### WHAT TO PRODUCE
The listing that follows must be retyped in full, exactly.

### EXERCISE INPUT
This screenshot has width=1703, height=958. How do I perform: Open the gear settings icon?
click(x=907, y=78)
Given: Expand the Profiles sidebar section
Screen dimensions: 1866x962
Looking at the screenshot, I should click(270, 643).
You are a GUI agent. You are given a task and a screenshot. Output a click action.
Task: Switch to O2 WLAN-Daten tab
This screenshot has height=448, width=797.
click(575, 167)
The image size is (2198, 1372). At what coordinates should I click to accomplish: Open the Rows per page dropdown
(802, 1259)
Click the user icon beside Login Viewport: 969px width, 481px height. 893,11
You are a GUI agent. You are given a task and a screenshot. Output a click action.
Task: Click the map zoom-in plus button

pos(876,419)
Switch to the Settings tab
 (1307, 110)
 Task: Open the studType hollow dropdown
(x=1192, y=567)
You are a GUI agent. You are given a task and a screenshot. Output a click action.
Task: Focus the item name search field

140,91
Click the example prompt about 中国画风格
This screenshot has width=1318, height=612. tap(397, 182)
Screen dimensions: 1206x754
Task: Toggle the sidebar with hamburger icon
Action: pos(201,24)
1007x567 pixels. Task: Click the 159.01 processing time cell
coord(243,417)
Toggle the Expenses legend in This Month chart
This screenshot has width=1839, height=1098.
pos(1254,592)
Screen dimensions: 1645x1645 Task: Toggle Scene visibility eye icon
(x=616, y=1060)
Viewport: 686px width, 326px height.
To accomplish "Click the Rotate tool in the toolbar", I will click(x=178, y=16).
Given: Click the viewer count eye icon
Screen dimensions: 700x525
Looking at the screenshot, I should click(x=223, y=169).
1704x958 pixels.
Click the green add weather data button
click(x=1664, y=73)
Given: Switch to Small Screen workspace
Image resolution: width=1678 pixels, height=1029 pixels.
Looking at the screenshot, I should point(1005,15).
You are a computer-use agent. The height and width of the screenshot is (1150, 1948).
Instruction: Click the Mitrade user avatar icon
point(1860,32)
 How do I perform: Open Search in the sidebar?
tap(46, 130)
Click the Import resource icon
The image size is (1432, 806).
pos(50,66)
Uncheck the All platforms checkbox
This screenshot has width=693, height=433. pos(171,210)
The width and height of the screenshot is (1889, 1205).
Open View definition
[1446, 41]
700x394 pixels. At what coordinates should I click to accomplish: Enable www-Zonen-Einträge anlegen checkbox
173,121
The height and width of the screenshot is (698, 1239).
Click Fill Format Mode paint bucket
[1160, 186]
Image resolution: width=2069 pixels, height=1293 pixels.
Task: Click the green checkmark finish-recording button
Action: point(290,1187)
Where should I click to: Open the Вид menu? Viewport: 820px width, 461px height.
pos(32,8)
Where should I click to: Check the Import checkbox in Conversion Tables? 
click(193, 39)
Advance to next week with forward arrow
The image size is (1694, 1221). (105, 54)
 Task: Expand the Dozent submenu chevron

### SOLUTION TO THIS TASK
This screenshot has width=1703, height=958. How do I perform: Open the gear settings icon?
click(x=907, y=78)
Given: Expand the Profiles sidebar section
Screen dimensions: 1866x962
Looking at the screenshot, I should click(270, 643).
You are a GUI agent. You are given a task and a screenshot. Output a click action.
Task: Switch to O2 WLAN-Daten tab
This screenshot has height=448, width=797.
click(575, 167)
The image size is (2198, 1372). At what coordinates should I click to accomplish: Open the Rows per page dropdown
(802, 1259)
Click the user icon beside Login Viewport: 969px width, 481px height. 893,11
You are a GUI agent. You are given a task and a screenshot. Output a click action.
Task: Click the map zoom-in plus button

pos(876,419)
Switch to the Settings tab
 (1307, 110)
 Task: Open the studType hollow dropdown
(x=1192, y=567)
You are a GUI agent. You are given a task and a screenshot. Output a click action.
Task: Focus the item name search field

140,91
Click the example prompt about 中国画风格
This screenshot has width=1318, height=612. tap(397, 182)
Screen dimensions: 1206x754
Task: Toggle the sidebar with hamburger icon
Action: pos(201,24)
1007x567 pixels. Task: Click the 159.01 processing time cell
coord(243,417)
Toggle the Expenses legend in This Month chart
This screenshot has width=1839, height=1098.
pos(1254,592)
Screen dimensions: 1645x1645 Task: Toggle Scene visibility eye icon
(x=616, y=1060)
Viewport: 686px width, 326px height.
To accomplish "Click the Rotate tool in the toolbar", I will click(x=178, y=16).
Given: Click the viewer count eye icon
Screen dimensions: 700x525
Looking at the screenshot, I should click(x=223, y=169).
1704x958 pixels.
Click the green add weather data button
click(x=1664, y=73)
Given: Switch to Small Screen workspace
Image resolution: width=1678 pixels, height=1029 pixels.
Looking at the screenshot, I should point(1005,15).
You are a computer-use agent. The height and width of the screenshot is (1150, 1948).
Instruction: Click the Mitrade user avatar icon
point(1860,32)
 How do I perform: Open Search in the sidebar?
tap(46, 130)
Click the Import resource icon
The image size is (1432, 806).
pos(50,66)
Uncheck the All platforms checkbox
This screenshot has width=693, height=433. pos(171,210)
The width and height of the screenshot is (1889, 1205).
Open View definition
[1446, 41]
700x394 pixels. At what coordinates should I click to accomplish: Enable www-Zonen-Einträge anlegen checkbox
173,121
The height and width of the screenshot is (698, 1239).
Click Fill Format Mode paint bucket
[1160, 186]
Image resolution: width=2069 pixels, height=1293 pixels.
Task: Click the green checkmark finish-recording button
Action: point(290,1187)
Where should I click to: Open the Вид menu? Viewport: 820px width, 461px height.
pos(32,8)
Where should I click to: Check the Import checkbox in Conversion Tables? 
click(193, 39)
Advance to next week with forward arrow
The image size is (1694, 1221). (105, 54)
 Task: Expand the Dozent submenu chevron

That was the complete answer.